Variably colored sea urchins Lytechinus variegatus are common throughout the western Atlantic and Caribbean, from Beaufort, North Carolina to Brazil. Urchin spine color is white, green, purple, red, and pink and is often a combination of two or more colors. Test color too is highly variable and can be one or more colors and distinctly patterned. Sampling across the range reveals geographic differences in coloration with local phenotypes.
Here I present data from laboratory crosses designed to examine the inheritance of color phenotype. I created a series of crosses with urchins from Beaufort, NC and Tavernier Key in the Florida Keys. Urchins of similar and differing coloration were crossed. Three visible color traits were examined in the F1 offspring: spine phenotype, test phenotype and patterning. Since parental urchins were of unknown genotype, I assumed a simple one-locus Mendelian inheritance for all three traits. The observed phenotypic frequencies in the F1 generation were tested against expected Mendelian frequencies for one-locus traits (i.e. 0:1, 1:1 or 3:1 phenotypic ratios for each of the three traits). Deviations of the observed color ratios were tested with a chi-square test. From these ratios, parental P1 genotypes were deduced.
Results/Conclusions
Spine color, test color and patterning are all heritable traits. There is no evidence for linkage among these three traits. Most of the crosses fit within expected Mendelian ratios based on observed spine and test color frequencies. White is dominant to purple and green. In many individuals the white parent is a heterozygote. Purple is recessive. Purple and green are co-expressed in offspring and demonstrate strict spatial positioning – green is always basal to purple on the spines. In these crosses there are three spine phenotypes but there could well be others. Dark tests are dominant over light tests.

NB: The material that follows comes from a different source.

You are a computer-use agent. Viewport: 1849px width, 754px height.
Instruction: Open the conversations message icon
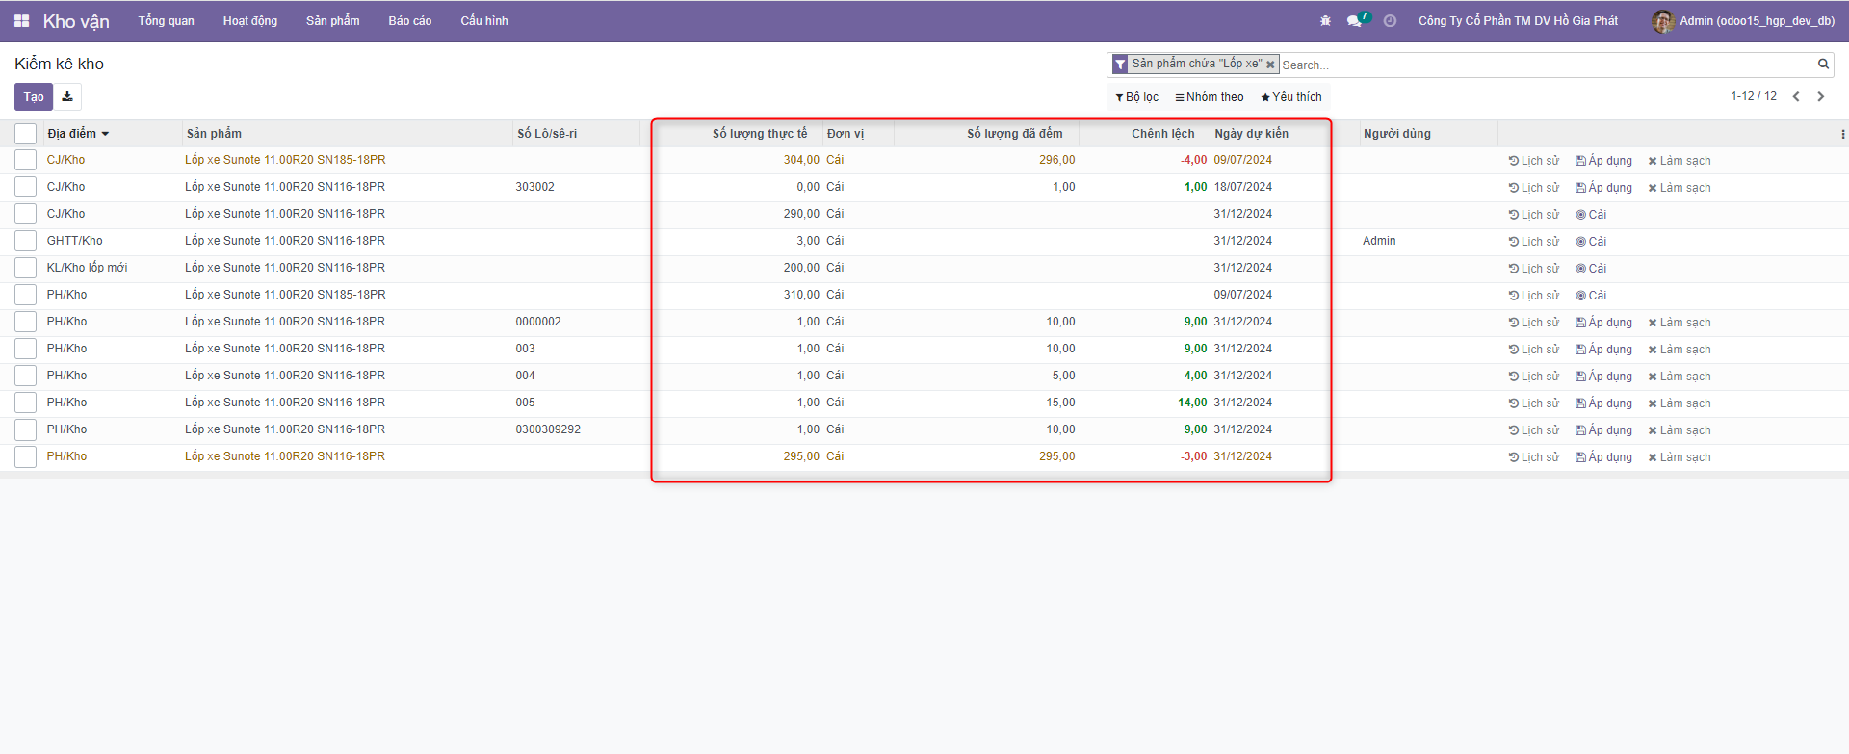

Color variability in L. variegatus is a heritable trait and potentially subject to natural selection. The nonrandom geographic distribution of phenotypes seen across the range suggest several things: long distance dispersal may not be as extensive as it is assumed given the pelagic larval life stage; long distance dispersal does occur but there may be selection on local phenotypes such that novel phenotypes are eliminated and do not contribute to the population; or there is selection on trait/s unrelated to color differentiation.
The ambiguity in the mechanism responsible for the geographic variability needs further examination. The ecological significance of color variation is also poorly understood.